Internationales Künstlerhaus Villa Waldberta
Schwerpunkte des internationalen Künstlerhauses Villa Waldberta im Jahr 2009
Im Kulturausschuss vom 11.12.2008 präsentierte Kulturreferent Dr. Hans-Georg Küppers die Belegungspläne der Villa
Waldberta für das Jahr 2009, die einstimmig angenommen wurden. Das internationale Künstlerhaus der Stadt München ist
für Gäste aus allen Kunst- und Kultursparten offen, will interdisziplinäres Arbeiten fördern und
verbindet seine Einladungen mit der Teilnahme an Kulturprojekten in München.
Das erste Quartal 2009 ist für das Projekt "MELT Migration in Europe and Local Tradition" reserviert, das von der
Europäischen Union gefördert wird. Aus den Projektpartnerstädten Birmingham, Genua, Istanbul, Sighisoara
und Wien sind Musikerinnen und Musiker zu Gast, die in einem SoundLab mit Musiktraditionen aus ihrer Heimat experimentieren und diese
musikalisch „verschmelzen“. Das Ergebnis des SoundLab wird in öffentlichen Veranstaltungen in
München und in der Villa Waldberta in Feldafing zu hören sein (u.a. im "Waldberta Hoagartn" am 28.01.2009).
Die weiteren Belegungsschwerpunkte für 2009 sind:
Literarische Projekte
München als eine der größten
Verlagsstädte der Welt beherbergt nicht nur zahlreiche
Autorinnen und Autoren, sondern auch viele Übersetzerinnen und
Übersetzer. Stipendien in der Villa Waldberta
ermöglichen das Zusammentreffen beider Sparten und eine
vertiefte Zusammenarbeit über einen mehrmonatigen Zeitraum.
Kooperationen mit dem Lyrik-Kabinett, dem Übersetzer-Forum
sowie die diversen ausländischen Kulturinstituten, Verlagen
und Universitätsinstituten sorgen für die Vernetzung
mit der Literaturstadt München. Autoren aus Mazedonien und
Tunesien, deren Übersetzer in München leben, sowie
Gäste aus Indien und dem Baskenland, die sich mit der hiesigen
Literaturszene vernetzen wollen, wurden bereits für ein
Stipendium vorgeschlagen.
Osteuropäischer Kulturaustausch
Die Aufbruchstimmung, die bei der Künstlerschaft und den
Intellektuellen vieler osteuropäischen Länder
herrscht, soll durch die Intensivierung des Kulturaustauschs
gefördert werden. Das große kreative Potential wird
wertvolle Impulse für die Münchner Szene bringen. Die
städtische Kunsthalle lothringer13 möchte die
Zusammenarbeit mit Künstlerinnen und Künstlern aus
dem Osten Europas fortsetzen und verstärken. Die
künstlerischen Vorhaben der Gäste bespielen nicht nur
die große Ausstellungshalle, sondern nutzen auch den
Projektraum im ersten Stock für spontane Aktionen und
Reaktionen auf aktuelle Ausstellungen. Mit Albanien und mit Serbien
bestehen bereits konkrete Kooperationsüberlegungen.
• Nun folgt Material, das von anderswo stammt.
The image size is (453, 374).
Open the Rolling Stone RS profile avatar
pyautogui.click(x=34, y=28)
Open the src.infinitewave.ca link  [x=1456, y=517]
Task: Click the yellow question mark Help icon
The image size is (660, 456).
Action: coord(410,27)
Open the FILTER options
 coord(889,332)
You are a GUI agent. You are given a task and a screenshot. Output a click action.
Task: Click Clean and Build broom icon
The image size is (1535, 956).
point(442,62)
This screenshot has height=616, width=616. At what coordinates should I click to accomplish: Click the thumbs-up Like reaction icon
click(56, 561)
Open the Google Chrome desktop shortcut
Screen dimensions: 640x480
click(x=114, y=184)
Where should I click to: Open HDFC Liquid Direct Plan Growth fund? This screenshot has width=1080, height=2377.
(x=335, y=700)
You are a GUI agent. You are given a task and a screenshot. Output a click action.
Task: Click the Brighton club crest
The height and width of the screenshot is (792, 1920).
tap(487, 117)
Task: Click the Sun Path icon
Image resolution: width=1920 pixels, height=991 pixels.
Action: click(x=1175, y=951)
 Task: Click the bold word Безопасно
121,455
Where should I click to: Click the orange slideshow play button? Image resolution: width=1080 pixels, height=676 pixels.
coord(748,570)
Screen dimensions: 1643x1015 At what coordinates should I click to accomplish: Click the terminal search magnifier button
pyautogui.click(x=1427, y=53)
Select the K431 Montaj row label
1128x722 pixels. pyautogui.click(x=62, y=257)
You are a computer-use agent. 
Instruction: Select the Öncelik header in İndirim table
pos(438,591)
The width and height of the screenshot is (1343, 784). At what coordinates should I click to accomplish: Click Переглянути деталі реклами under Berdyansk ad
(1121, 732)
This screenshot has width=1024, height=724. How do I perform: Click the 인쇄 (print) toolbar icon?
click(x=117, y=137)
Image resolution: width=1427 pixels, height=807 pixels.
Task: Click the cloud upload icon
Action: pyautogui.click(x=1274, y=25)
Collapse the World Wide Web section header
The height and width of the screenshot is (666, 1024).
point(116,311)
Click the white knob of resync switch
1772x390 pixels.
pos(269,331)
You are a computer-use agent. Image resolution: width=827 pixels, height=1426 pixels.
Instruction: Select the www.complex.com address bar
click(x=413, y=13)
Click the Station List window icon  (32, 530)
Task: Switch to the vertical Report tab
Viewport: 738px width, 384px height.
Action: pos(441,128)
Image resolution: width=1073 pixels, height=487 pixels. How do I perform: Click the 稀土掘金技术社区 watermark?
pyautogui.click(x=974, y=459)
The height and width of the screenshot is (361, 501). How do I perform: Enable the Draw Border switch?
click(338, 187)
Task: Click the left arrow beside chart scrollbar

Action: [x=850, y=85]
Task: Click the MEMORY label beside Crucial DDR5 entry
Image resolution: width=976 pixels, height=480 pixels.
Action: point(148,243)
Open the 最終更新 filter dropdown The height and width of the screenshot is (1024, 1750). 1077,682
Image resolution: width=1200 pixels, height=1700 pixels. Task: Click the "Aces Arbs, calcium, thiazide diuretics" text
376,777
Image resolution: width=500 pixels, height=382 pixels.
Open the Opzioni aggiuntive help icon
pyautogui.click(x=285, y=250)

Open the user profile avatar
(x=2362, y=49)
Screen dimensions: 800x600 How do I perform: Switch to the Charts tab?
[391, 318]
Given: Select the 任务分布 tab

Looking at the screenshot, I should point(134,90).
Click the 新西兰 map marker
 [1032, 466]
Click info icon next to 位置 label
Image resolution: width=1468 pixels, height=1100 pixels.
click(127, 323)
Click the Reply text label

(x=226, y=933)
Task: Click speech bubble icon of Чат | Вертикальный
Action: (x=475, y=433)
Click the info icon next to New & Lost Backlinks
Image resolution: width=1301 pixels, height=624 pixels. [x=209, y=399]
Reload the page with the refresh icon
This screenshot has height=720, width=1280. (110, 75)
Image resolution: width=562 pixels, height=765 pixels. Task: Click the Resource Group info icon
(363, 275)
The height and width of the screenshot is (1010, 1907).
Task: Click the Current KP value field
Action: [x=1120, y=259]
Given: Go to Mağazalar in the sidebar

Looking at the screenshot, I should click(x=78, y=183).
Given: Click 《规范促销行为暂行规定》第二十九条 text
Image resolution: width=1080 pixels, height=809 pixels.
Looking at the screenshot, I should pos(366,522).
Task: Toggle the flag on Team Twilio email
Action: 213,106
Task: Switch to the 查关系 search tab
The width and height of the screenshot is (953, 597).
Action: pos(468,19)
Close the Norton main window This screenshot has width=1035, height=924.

Vom Goethe-Institut kommt ein weiterer Projektvorschlag zu Osteuropa:
er betrifft Kiew, dorthin pflegt die Stadt München eine
Städtepartnerschaft, die 2009 das 20. Jahr besteht.
Die Film- und (Avantgarde-) Kunstszene Kiews soll im Rahmen der
bewährten Veranstaltungsreihe "Urban Visions" vorgestellt
werden. Eine Retrospektive des ukrainischen Films bzw. ein Workshop mit
Medienkünstlern und Fotografen sind darüber hinaus
geplant.
Kunstaktionen zur »Magie des Alltags«
Verschiedene Kunstaktionen beschäftigen sich 2009 mit der
„Magie des Alltags“: So wird die Pasinger Fabrik im
Sommer 2009 zwei Künstlerinnen aus Amsterdam mit der
Ausstellung "Superstition" über Aberglauben im Alltag
vorstellen. Die Galerie Gross will zusammen mit der Mediathek Spiegel
in der lothringer13 einen chinesischen Künstler auf die
Spurensuche nach scheinbar harmlosen Orten in München
schicken, um deren versteckte / vergessene Geschichte zu
ergründen. Die Fotosammlung im Münchner Stadtmuseum
lässt zwei renommierte Architektur-Fotografen jenseits
ausgetretener Pfade nach der Stadtmentalität und damit
zusammenhängend der Lebensqualität der in
München wohnenden Menschen suchen. Installationskunst,
Performances und weitere Projekte sind in Vorbereitung.